**EXTRACTED DATA**
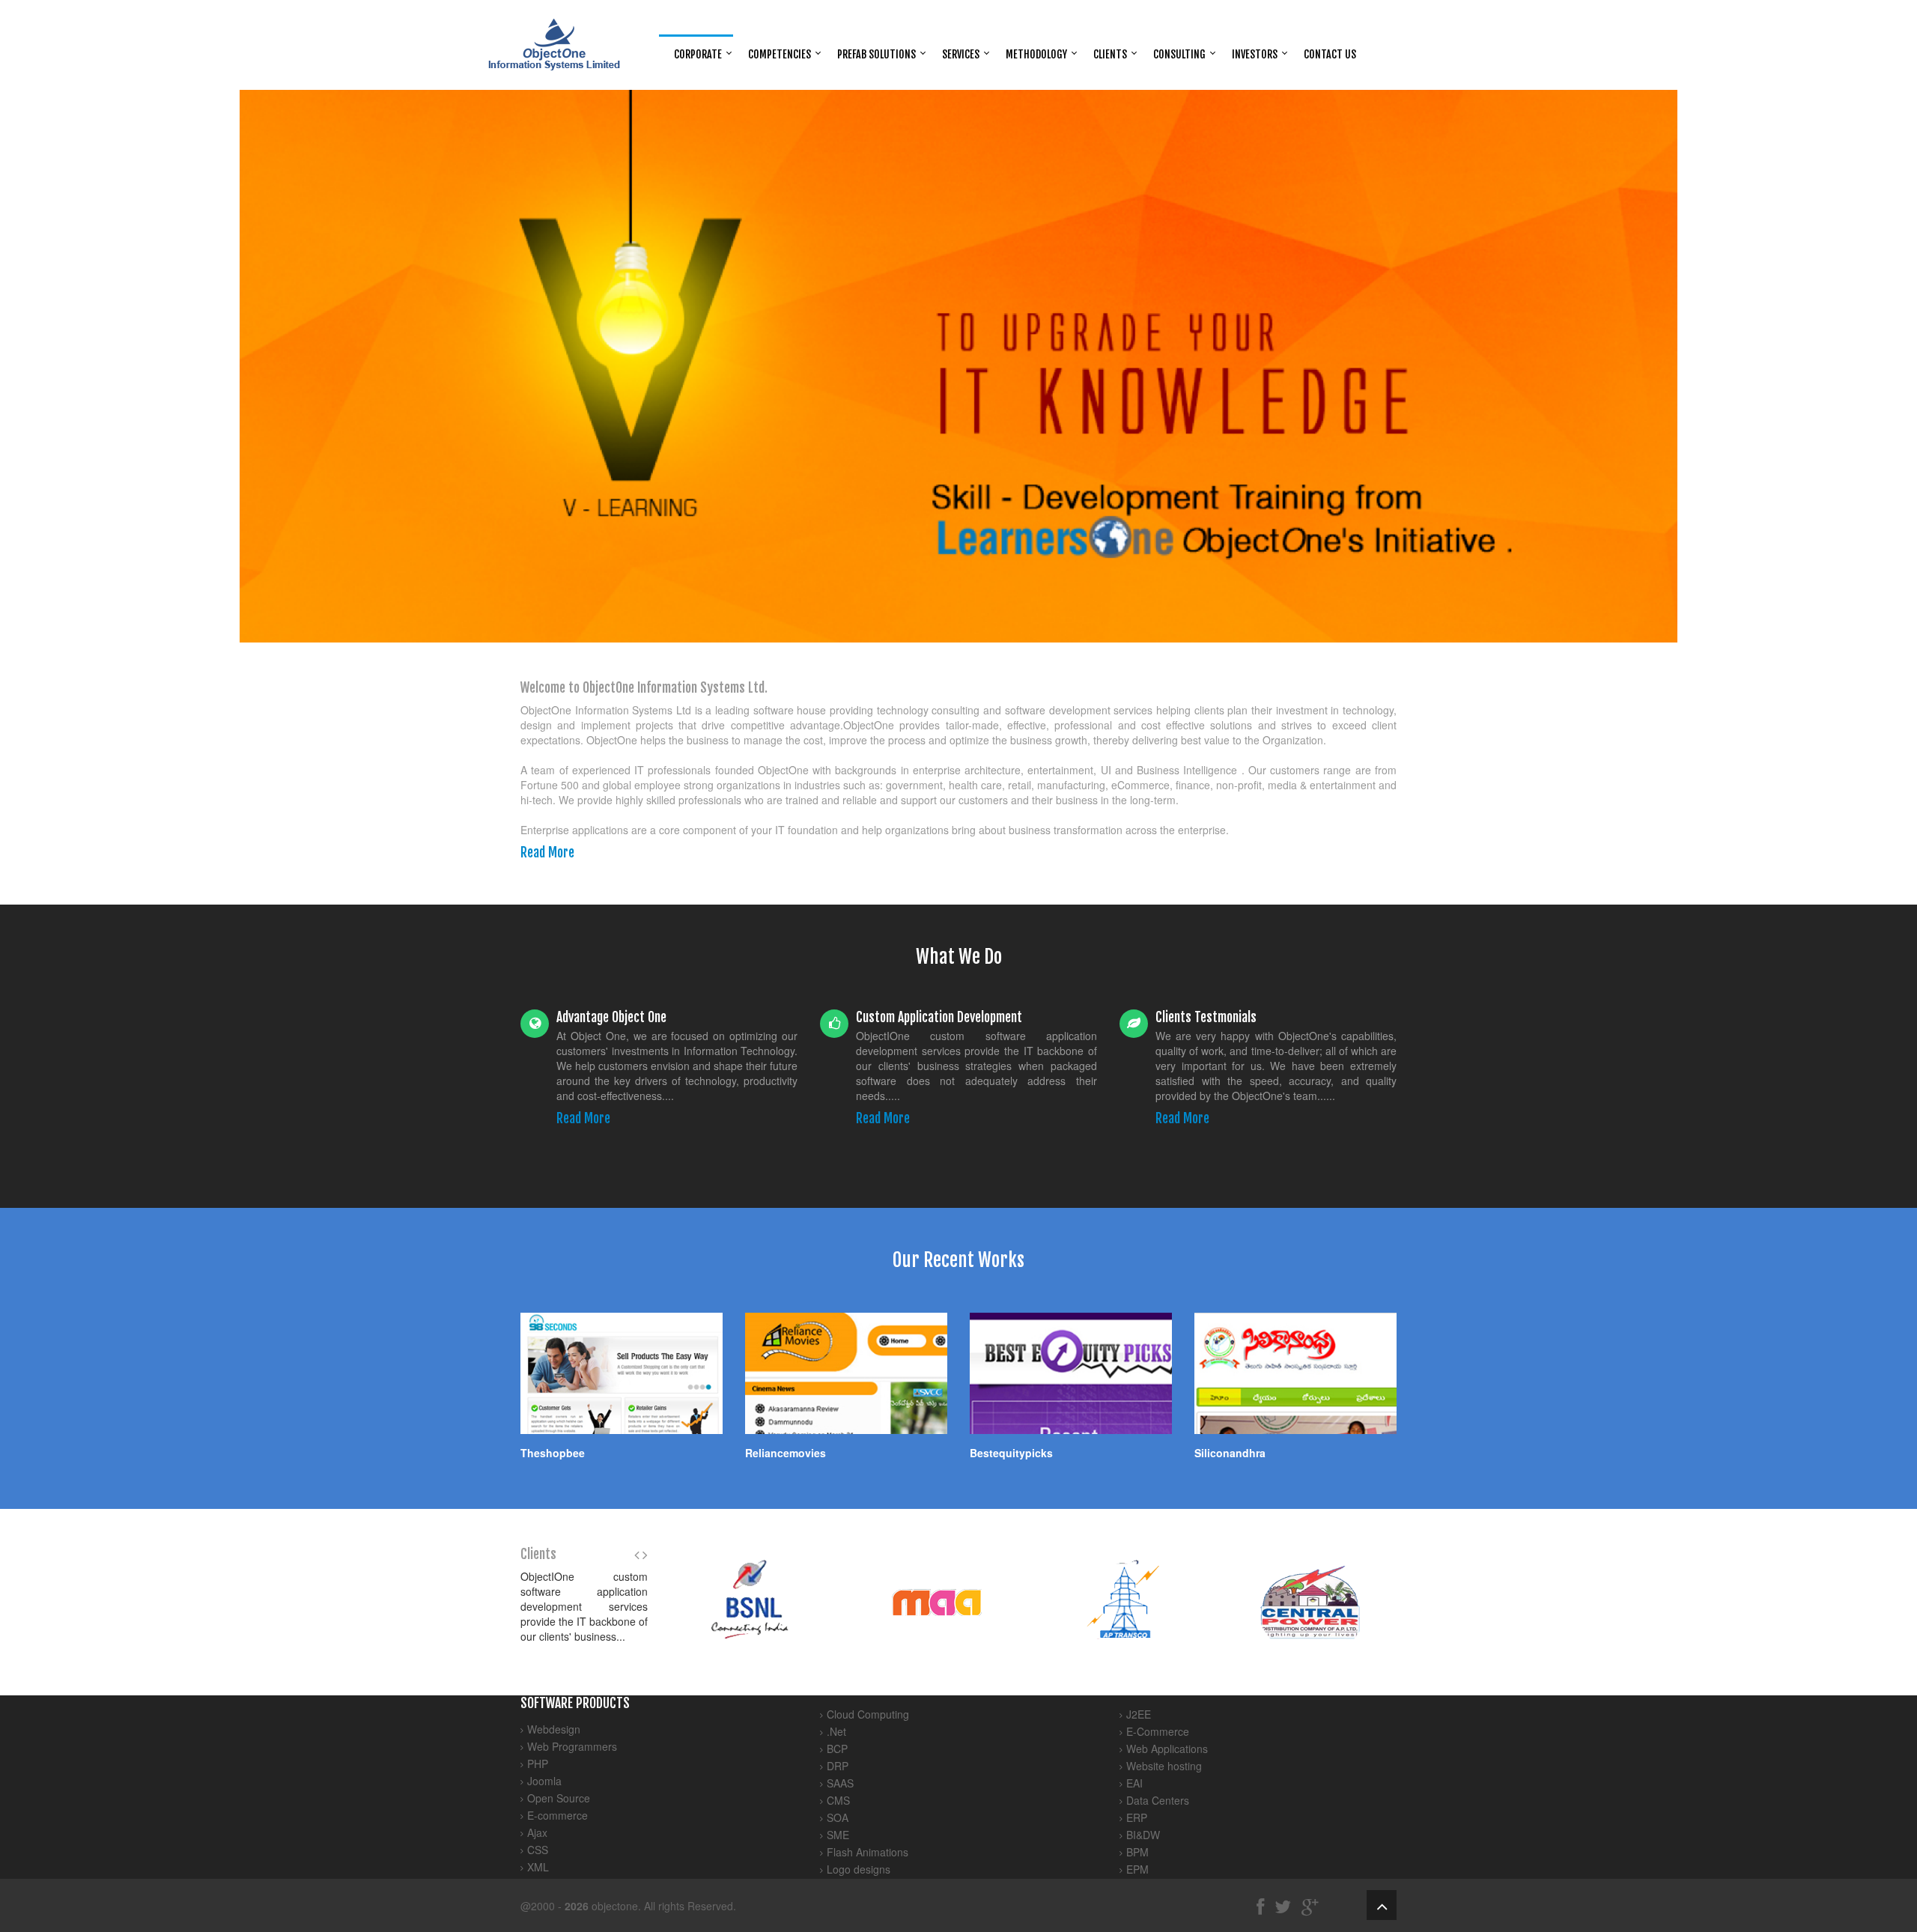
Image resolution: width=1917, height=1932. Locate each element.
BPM (1137, 1851)
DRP (837, 1765)
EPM (1137, 1869)
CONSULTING (1179, 54)
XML (538, 1866)
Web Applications (1167, 1748)
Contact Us (1330, 54)
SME (838, 1834)
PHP (537, 1763)
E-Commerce (1157, 1731)
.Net (836, 1731)
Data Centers (1157, 1800)
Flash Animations (867, 1851)
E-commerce (557, 1815)
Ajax (537, 1832)
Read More (547, 852)
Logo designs (858, 1869)
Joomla (544, 1780)
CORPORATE (698, 54)
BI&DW (1143, 1834)
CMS (838, 1800)
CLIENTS (1110, 54)
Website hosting (1164, 1765)
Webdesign (553, 1729)
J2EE (1138, 1714)
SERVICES (960, 54)
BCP (837, 1748)
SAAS (840, 1782)
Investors (1255, 54)
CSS (537, 1849)
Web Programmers (572, 1746)
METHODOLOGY (1036, 54)
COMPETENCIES (779, 54)
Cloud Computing (868, 1714)
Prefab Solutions (876, 54)
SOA (837, 1817)
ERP (1136, 1817)
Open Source (558, 1797)
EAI (1134, 1782)
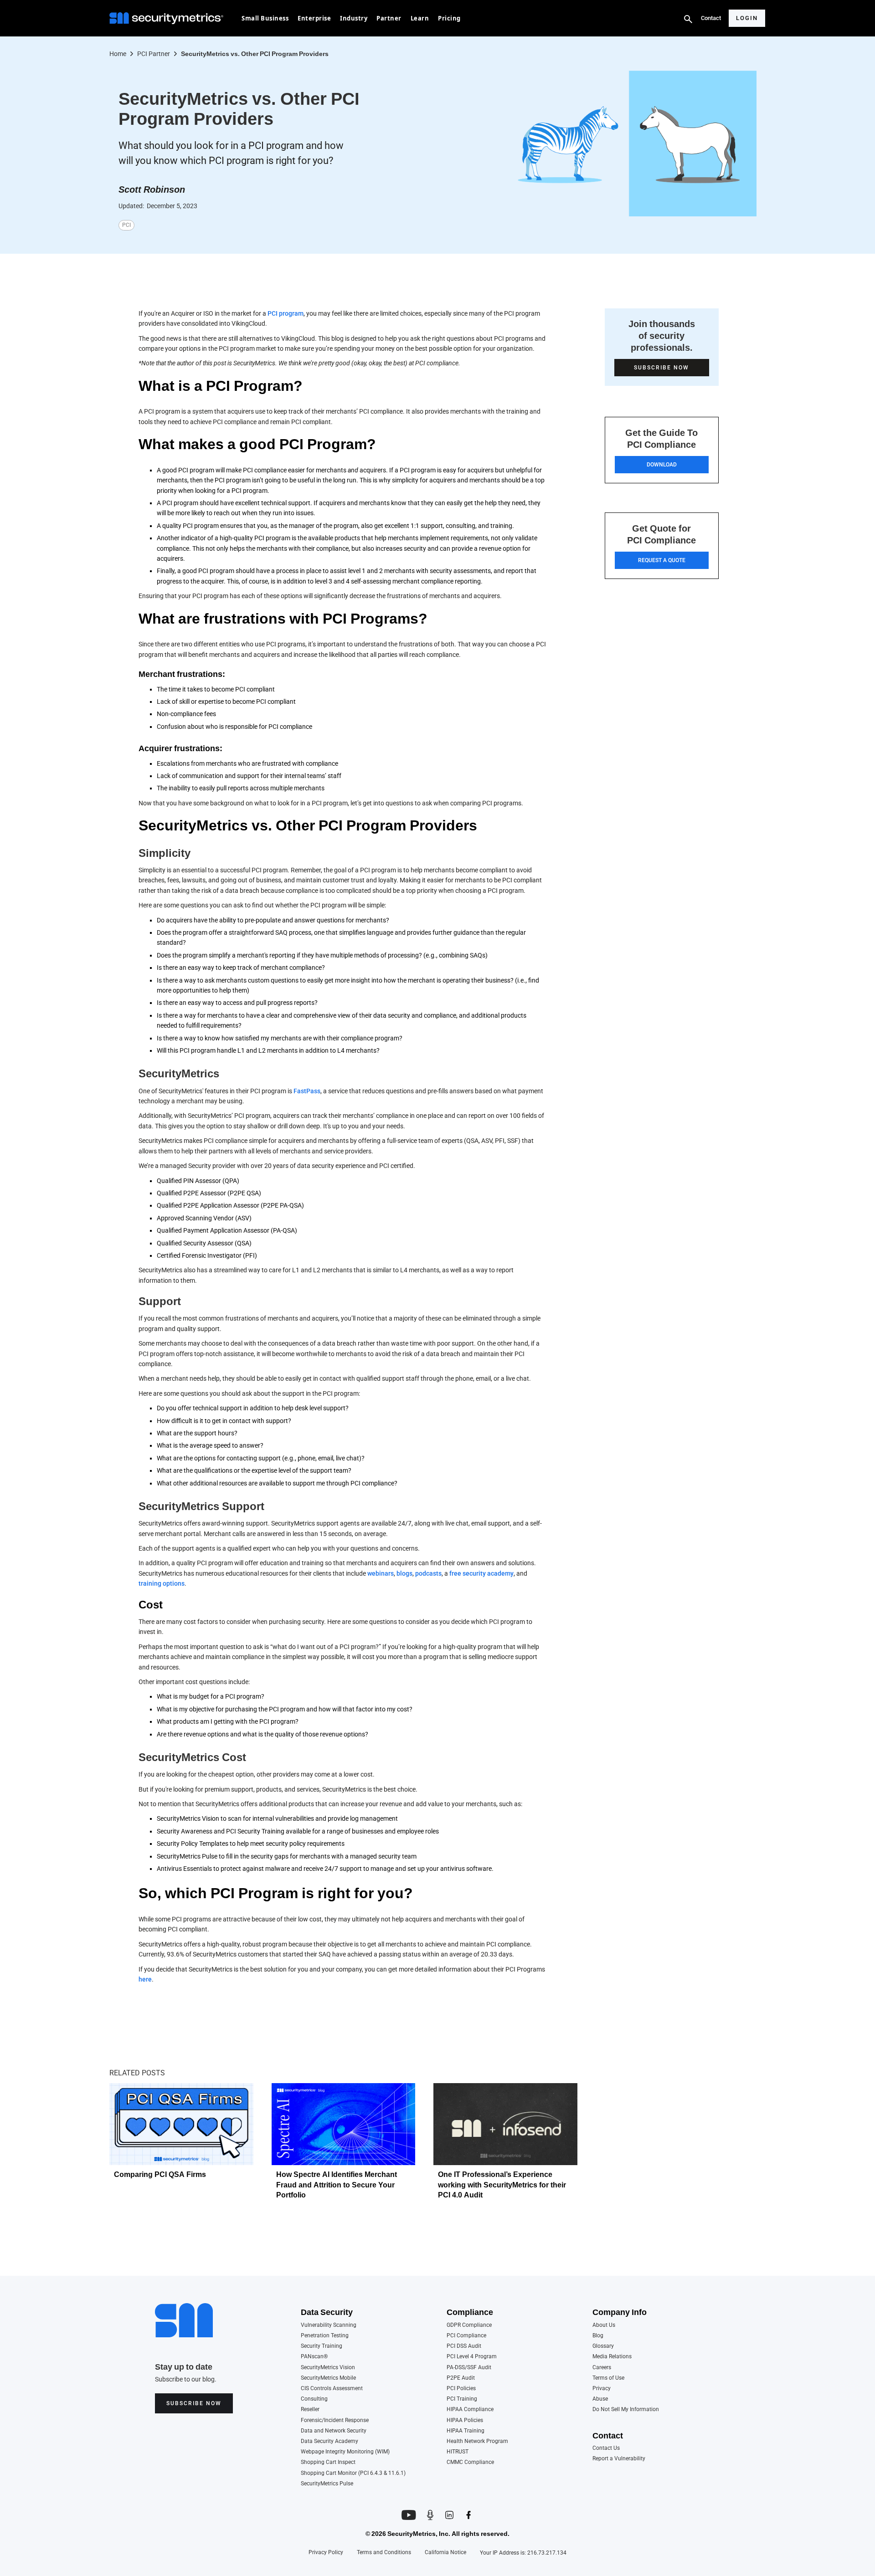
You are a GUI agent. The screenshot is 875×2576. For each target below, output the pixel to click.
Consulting (314, 2399)
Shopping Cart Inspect (328, 2462)
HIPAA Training (465, 2431)
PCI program (286, 313)
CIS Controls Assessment (332, 2389)
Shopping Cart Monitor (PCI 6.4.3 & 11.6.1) (353, 2473)
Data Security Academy (329, 2441)
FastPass (306, 1091)
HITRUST (457, 2452)
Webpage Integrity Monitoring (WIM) (345, 2452)
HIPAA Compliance (470, 2409)
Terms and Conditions (384, 2553)
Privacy (601, 2389)
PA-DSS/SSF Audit (469, 2368)
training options (162, 1583)
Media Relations (612, 2357)
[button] (265, 18)
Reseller (310, 2409)
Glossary (603, 2346)
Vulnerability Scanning (328, 2325)
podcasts (428, 1573)
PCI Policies (461, 2389)
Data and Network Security (333, 2431)
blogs (404, 1573)
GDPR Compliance (469, 2325)
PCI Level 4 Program (472, 2357)
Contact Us (606, 2448)
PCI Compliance (466, 2336)
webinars (380, 1573)
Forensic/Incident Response (335, 2420)
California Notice (445, 2553)
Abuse (600, 2399)
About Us (603, 2325)
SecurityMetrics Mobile (328, 2378)
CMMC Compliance (470, 2462)
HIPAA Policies (465, 2420)
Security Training (321, 2346)
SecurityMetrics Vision (328, 2368)
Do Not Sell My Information (625, 2409)
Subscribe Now (193, 2403)
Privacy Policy (326, 2553)
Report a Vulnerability (618, 2459)
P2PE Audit (461, 2378)
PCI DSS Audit (464, 2346)
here (145, 1979)
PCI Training (462, 2399)
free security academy (481, 1573)
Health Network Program (477, 2441)
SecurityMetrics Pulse (327, 2484)
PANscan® (314, 2357)
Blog (597, 2336)
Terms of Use (608, 2378)
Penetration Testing (325, 2336)
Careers (601, 2368)
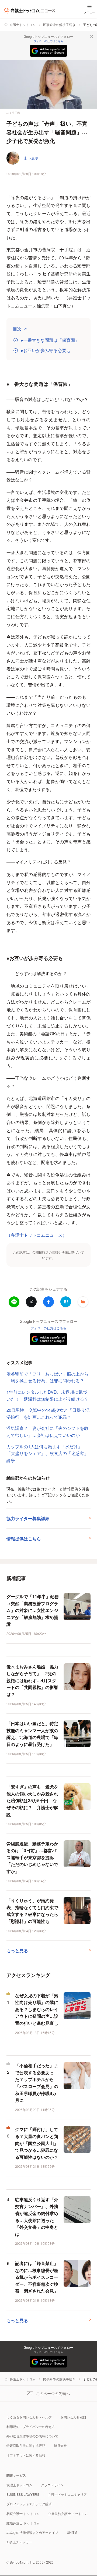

**ACTIVITY**
Leaving out the pictures, restate the listing above exactly.

**RESULT FOR THIS TASK**
Image resolution: width=1917, height=1932. Locate each element.
BPM (1137, 1851)
DRP (837, 1765)
EPM (1137, 1869)
CONSULTING (1179, 54)
XML (538, 1866)
Web Applications (1167, 1748)
Contact Us (1330, 54)
SME (838, 1834)
PHP (537, 1763)
E-Commerce (1157, 1731)
.Net (836, 1731)
Data Centers (1157, 1800)
Flash Animations (867, 1851)
E-commerce (557, 1815)
Ajax (537, 1832)
Read More (547, 852)
Logo designs (858, 1869)
Joomla (544, 1780)
CORPORATE (698, 54)
BI&DW (1143, 1834)
CMS (838, 1800)
CLIENTS (1110, 54)
Website hosting (1164, 1765)
Webdesign (553, 1729)
J2EE (1138, 1714)
SERVICES (960, 54)
BCP (837, 1748)
SAAS (840, 1782)
Investors (1255, 54)
CSS (537, 1849)
Web Programmers (572, 1746)
METHODOLOGY (1036, 54)
COMPETENCIES (779, 54)
Cloud Computing (868, 1714)
Prefab Solutions (876, 54)
SOA (837, 1817)
ERP (1136, 1817)
Open Source (558, 1797)
EAI (1134, 1782)
You are a GUI agent. The screenshot is 875×2576. For each target below, output the pixel to click.
Consulting (314, 2399)
Shopping Cart Inspect (328, 2462)
HIPAA Training (465, 2431)
PCI program (286, 313)
CIS Controls Assessment (332, 2389)
Shopping Cart Monitor (PCI 6.4.3 & 11.6.1) (353, 2473)
Data Security Academy (329, 2441)
FastPass (306, 1091)
HITRUST (457, 2452)
Webpage Integrity Monitoring (WIM) (345, 2452)
HIPAA Compliance (470, 2409)
Terms and Conditions (384, 2553)
Privacy (601, 2389)
PA-DSS/SSF Audit (469, 2368)
training options (162, 1583)
Media Relations (612, 2357)
[button] (265, 18)
Reseller (310, 2409)
Glossary (603, 2346)
Vulnerability Scanning (328, 2325)
podcasts (428, 1573)
PCI Policies (461, 2389)
Data and Network Security (333, 2431)
blogs (404, 1573)
GDPR Compliance (469, 2325)
PCI Level 4 Program (472, 2357)
Contact Us (606, 2448)
PCI Compliance (466, 2336)
webinars (380, 1573)
Forensic/Incident Response (335, 2420)
California Notice (445, 2553)
Abuse (600, 2399)
About Us (603, 2325)
SecurityMetrics Mobile (328, 2378)
CMMC Compliance (470, 2462)
HIPAA Policies (465, 2420)
Security Training (321, 2346)
SecurityMetrics Vision (328, 2368)
Do Not Sell My Information (625, 2409)
Subscribe Now (193, 2403)
Privacy Policy (326, 2553)
Report a Vulnerability (618, 2459)
P2PE Audit (461, 2378)
PCI DSS Audit (464, 2346)
here (145, 1979)
PCI Training (462, 2399)
free security academy (481, 1573)
Health Network Program (477, 2441)
SecurityMetrics Pulse (327, 2484)
PANscan® (314, 2357)
Blog (597, 2336)
Terms of Use (608, 2378)
Penetration Testing (325, 2336)
Careers (601, 2368)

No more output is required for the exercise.